Chasing Vapors

4 minute read

It is probably impolite to say that the U.S. Senate campaign in Kansas pits a geezer against a ghost. But that’s the quickest way to the heart of a race that matters more with each passing day.

With the nation in a sour mood and a bunch of vulnerable Democrats up for re-election, Republicans are increasingly confident that they can win control of the Senate. That is, if Kansas doesn’t get in the way.

That’s where Senator Pat Roberts, a Republican seeking a fourth term, finds himself haunted by a much younger foe. Roberts, 78, debates Greg Orman, who is a perky 45, with the exasperated annoyance of a man shooing the neighbor’s dog out of his delphinium bed. Orman is running as a can-do independent, invoking a pox on both parties. Roberts isn’t buying it. “He’s a liberal Democrat!” he declares again and again, a little gruffer and grouchier each time.
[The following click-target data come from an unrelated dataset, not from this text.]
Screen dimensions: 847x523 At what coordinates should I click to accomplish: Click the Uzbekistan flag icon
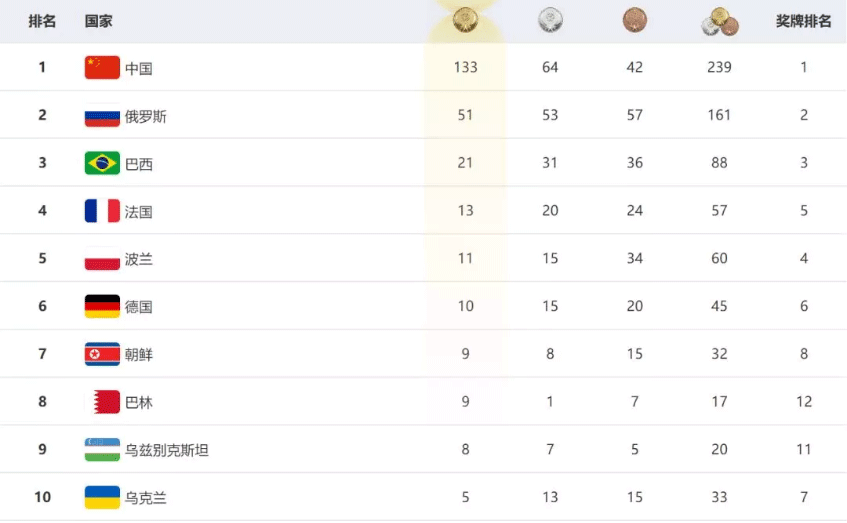click(102, 449)
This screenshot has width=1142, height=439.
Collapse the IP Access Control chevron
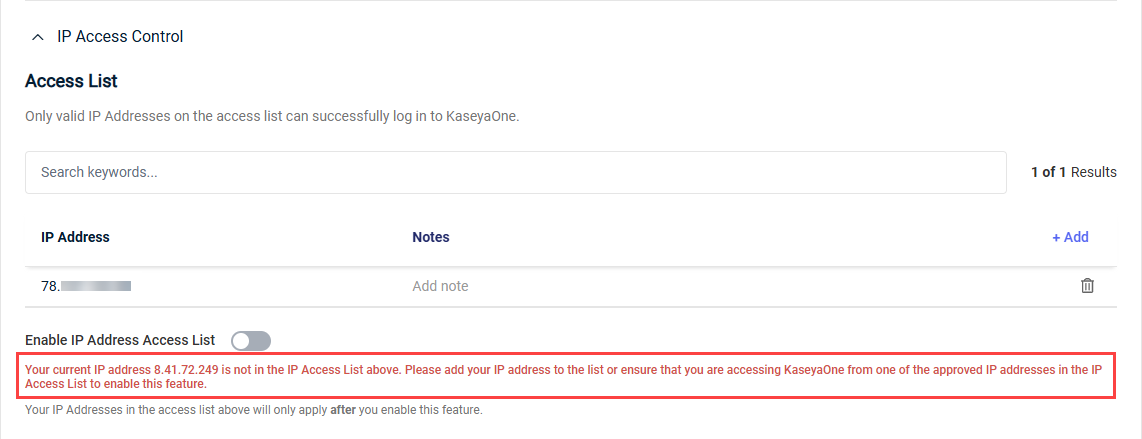click(38, 37)
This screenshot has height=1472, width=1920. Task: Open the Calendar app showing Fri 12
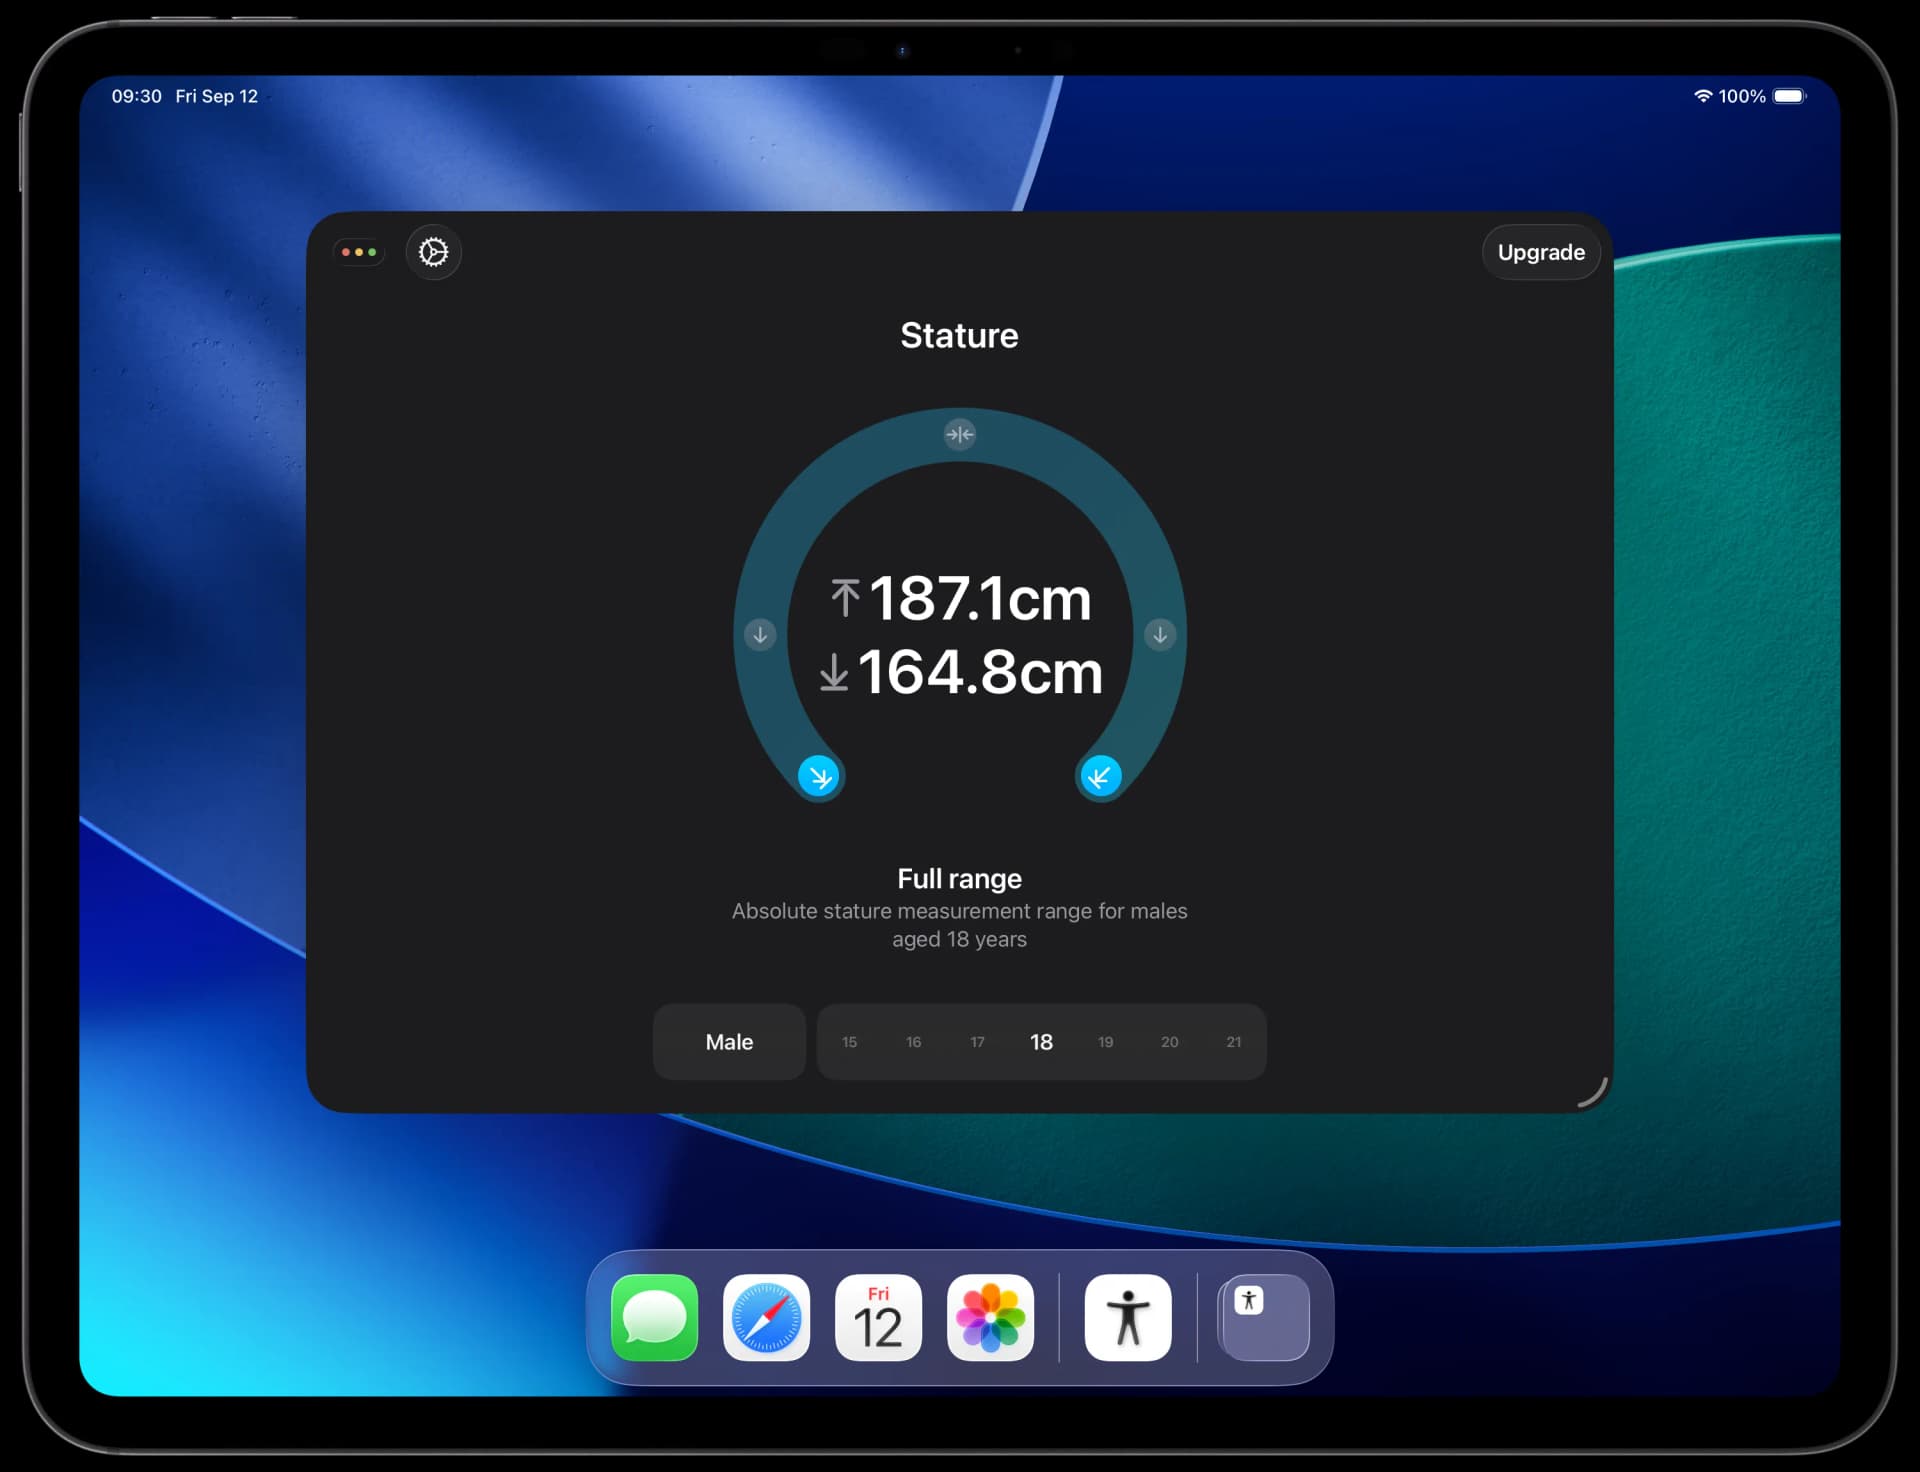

Orman, meanwhile, is like a poltergeist on the Syfy channel. He’s believable when seen on TV, but you’d be hard-pressed to prove that he’s for real. While the local airwaves are full of advertisements promoting the millionaire businessman, he campaigns with the stealth of a Navy SEAL behind enemy lines. He doesn’t post a schedule on his website. His public appearances–like a recent stop at Maypo’s Deli in the central Kansas town of Ellsworth–are often announced after the fact, on Twitter. National reporters have been flocking to the state to see the potential spoiler, but his press office steers them away.

“We can make sure you get a chance to talk to Greg come November,” chirped press aide Mike Phillips in a typical email.

Until then, his message is simple: Greg Orman is none of the above. He is neither a Republican nor a Democrat–though he has been both. He doesn’t support Senate majority leader Harry Reid, but he doesn’t favor minority leader Mitch McConnell. He’s pro-choice (except for certain restrictions) and pro-gun (within limits). He will protect Social Security (by making some unspecified changes to the program), and as a businessman he knows that government regulations are bad (except when they are good). When Roberts touts Orman’s support of Barack Obama’s 2008 campaign, Orman counters by saying he voted for Republican Mitt Romney in 2012.

This is getting on Roberts’ nerves. “My opponent is very amorphous about where he stands on the issues,” the Senator grumbled during a debate on Oct. 8 in suburban Kansas City. Defining him “is like trying to nail Jell-O to the wall.”

Both candidates carry baggage. Orman does business with Raja Gupta, a Wall Street banker convicted of insider trading. Roberts has scrambled to explain why he doesn’t own a home in Kansas, instead maintaining residency with a rented room. And his tack to the right for the primary won him an endorsement from Tea Party Express but left him vulnerable to a more moderate challenger in the general election.

Because the GOP has not lost a Senate election in Kansas since 1932, pollsters have little practice at predicting voter turnout in a tight race. Recent surveys have generated a scattershot range of results, from a 10-point lead for Orman to a 5-point lead for Roberts. There is no Democrat in the race: the party’s nominee agreed to drop out at the last minute after elders concluded that Orman had a better shot. The independent hopes to materialize in Washington later this fall with control of the new Senate hanging on his vote. If that happens, Orman says, he will parley with both sides and “support the party that will embrace a pro-problem-solving agenda.” He will fill in the details later.